Only the lines from the one with "Instruction: Check the" through the final line below belong in the answer, copied exactly and without pictures.
(Exercise material Opens)
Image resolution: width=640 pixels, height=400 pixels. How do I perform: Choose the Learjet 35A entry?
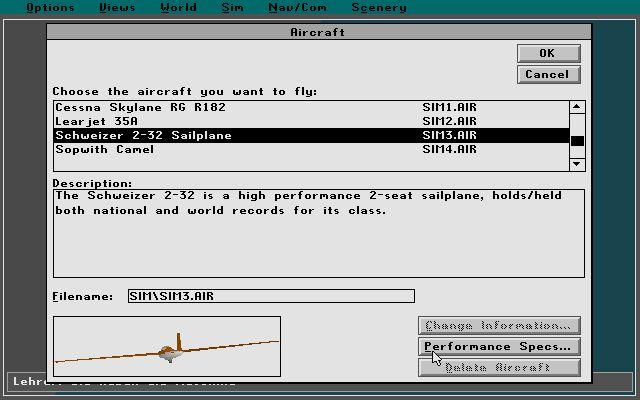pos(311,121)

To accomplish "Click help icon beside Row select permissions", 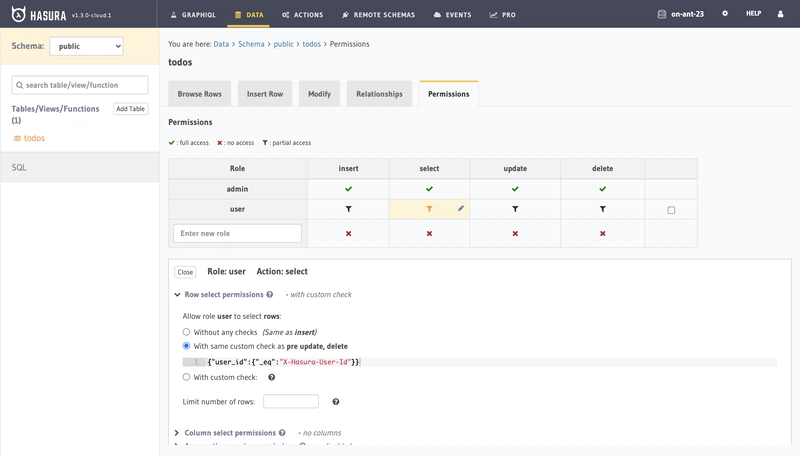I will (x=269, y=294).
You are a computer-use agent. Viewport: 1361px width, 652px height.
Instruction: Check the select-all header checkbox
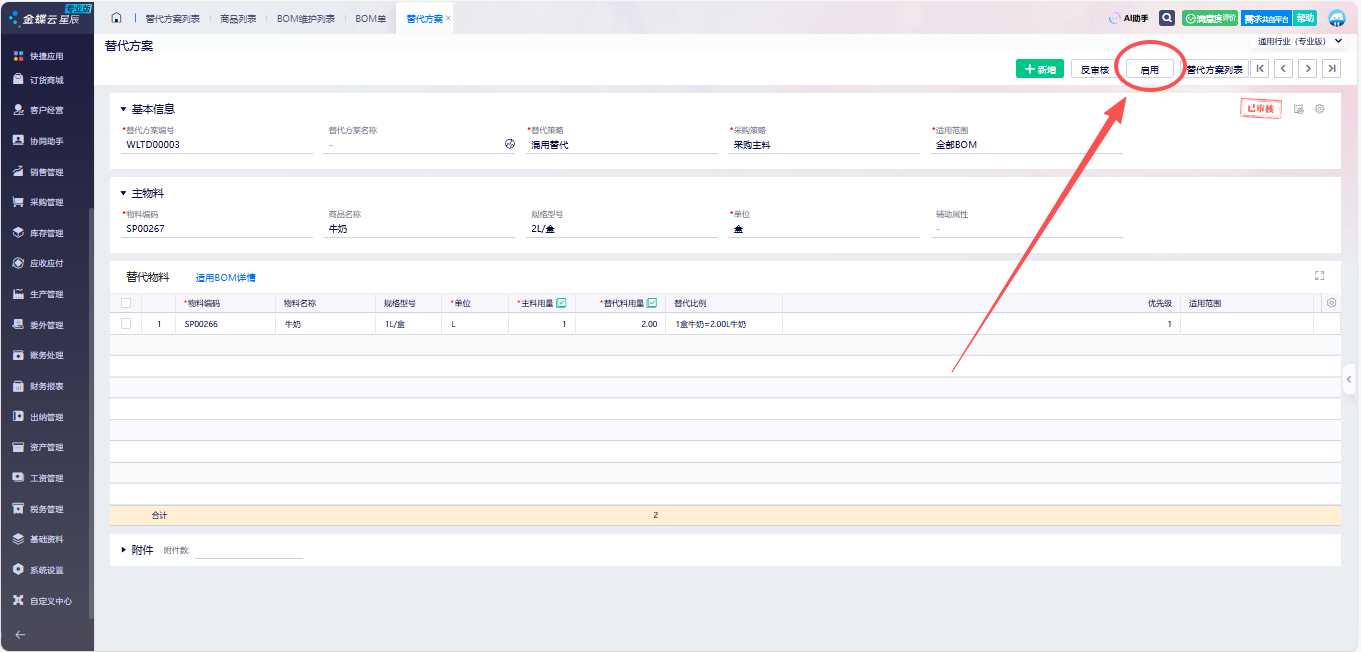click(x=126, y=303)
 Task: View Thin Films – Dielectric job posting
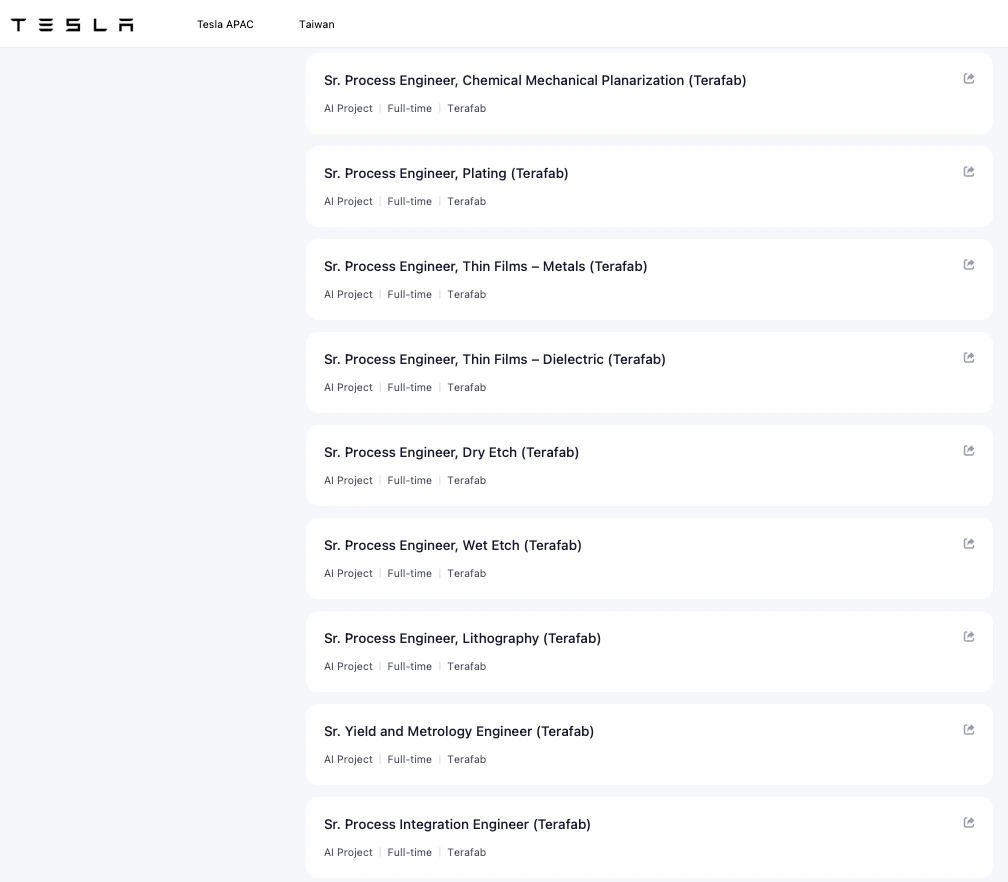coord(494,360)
(Exercise material Closes)
**Solution:**
Instruction: Check the select-all header checkbox
click(x=126, y=303)
 Task: View Thin Films – Dielectric job posting
coord(494,360)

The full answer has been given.